The Committee notes the observations of the Independent Self-Governing Trade Union (Solidarnosc) received on 3 September 2014.
Article 3 of the Convention. Occupational health services for all workers and sectors. The Committee notes that in its observations, Solidarnosc indicates that while under the Decree of the Ministry of Health on preventive occupational health care on demand (21 June 2010), preventive occupational health care includes – at the request of the interested worker – self-employed persons and their co-operators, persons working outside of employment relations, farmers and their families and members of farming cooperatives, as well as retired workers. However, the lack of monitoring of the number of persons who request such preventive occupational health care makes it difficult to determine whether the national policy on occupational health services is effectively implemented for these persons. The Committee invites the Government to provide its comments on the concerns raised by Solidarnosc in respect of the monitoring of the number of persons who request preventive occupational health care under the Decree on preventive occupational health care on demand, and it requests the Government to provide a copy of this Decree, if possible in one of the working languages of the ILO.

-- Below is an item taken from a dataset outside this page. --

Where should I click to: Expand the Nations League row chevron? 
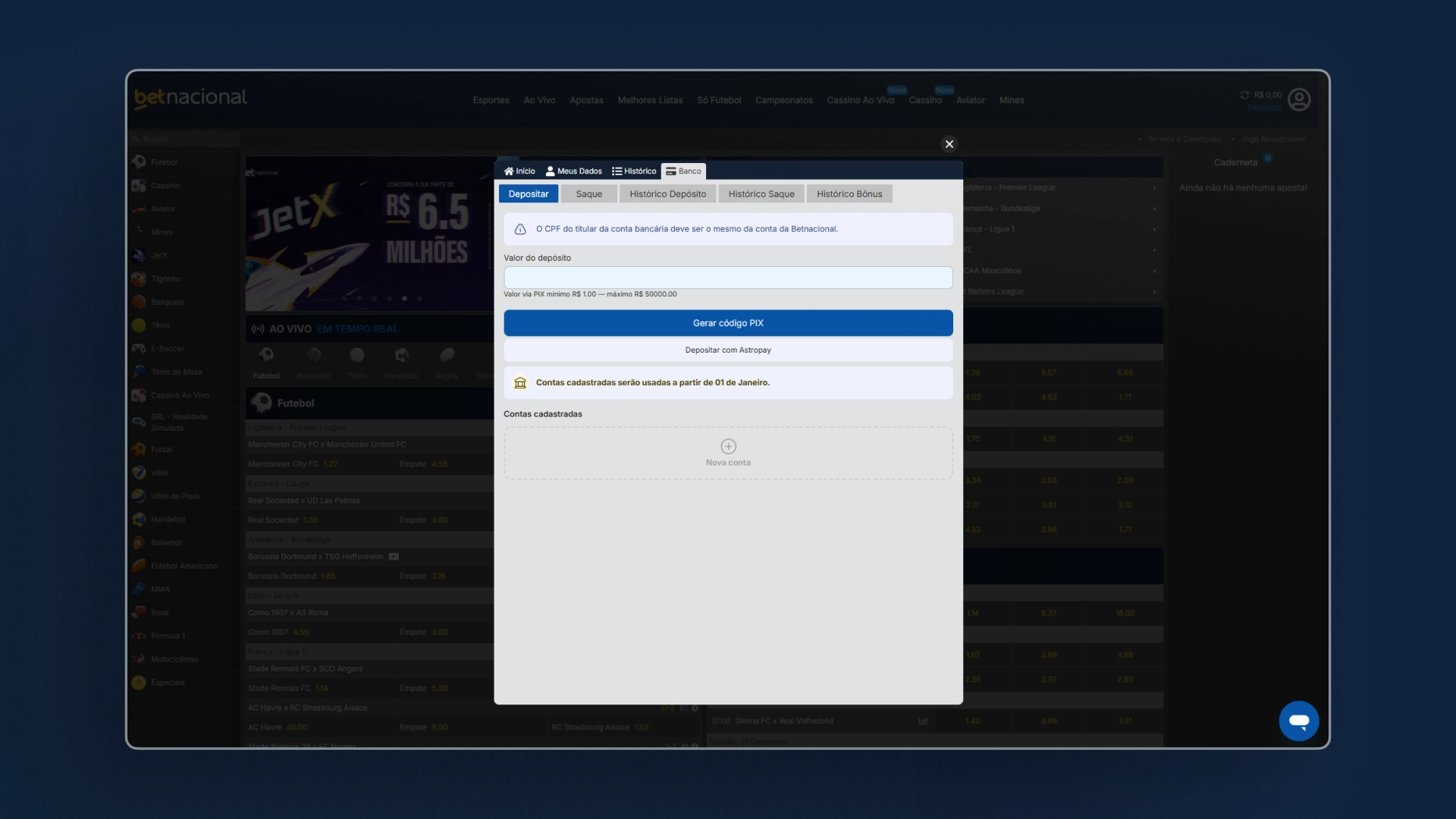(x=1154, y=291)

Labour inspections and statistical information. Application of the Convention in practice. The Committee notes the detailed statistical data provided in the Government’s report, particularly with regard to the number of inspections carried out, which went from 2,751 in 2012 to 3,183 in 2013, and on the nature and number of violations committed by employers with regard to initial, periodical and control examinations of workers. The Committee also notes that in its observations, Solidarnosc expresses concern relating to the fact that the number of companies and workplaces visited by physicians with regard to occupational health care has been systematically decreasing for a number of years. The Committee invites the Government to provide its comments on the concerns expressed by Solidarnosc in respect of the number of workplaces visited by physicians. It also requests the Government to continue to provide information on the manner in which the Convention is applied in practice, including statistical data, as available, on the number of workers covered by occupational health services and the number and nature of contraventions reported.

Direct Request (CEACR) - adopted 2014, published 104th ILC session (2015)

Legislation and other measures of application. The Committee notes the Government’s indication that numerous legislative instruments have been adopted since its last report, including the Act of 25 February 2011 on chemical substances and their mixtures; the Regulation of the Minister of Health of 10 August 2012 concerning the criteria and classification of chemical substances and their mixtures (as amended in December 2013); the Regulation of the Minister of Health of 20 April 2012 on labelling of dangerous substances and dangerous mixtures, and certain mixtures (as amended on 23 January 2014); and the Regulation of the Minister of Economy of 29 January 2013 on restrictions on production, marketing and use of dangerous substances and mixtures or creating danger and the marketing or use of products containing such substances or mixtures. Furthermore, the Committee welcomes the information that numerous actions were undertaken in relation to the application of the Convention as a result of the completion of the first two phases of the multiannual program “Improving the safety and working conditions” (2008–10 and 2011–13), namely: the establishment of standards in the field of chemical agents in the work environment and the verification of existing standards; the development of methods and tools for the prevention and reduction of occupational risks related to the presence of chemical agents in the work environment; and the improvement of the system of occupational safety and health promotion and information. It also notes that the “ChemPyl” database, developed by the Central Institute for Labour Protection, was established as a tool to help manage the risk related to chemicals present at workplaces. The Committee requests the Government to continue to provide information on legislative and other measures undertaken with regards to the application of the Convention.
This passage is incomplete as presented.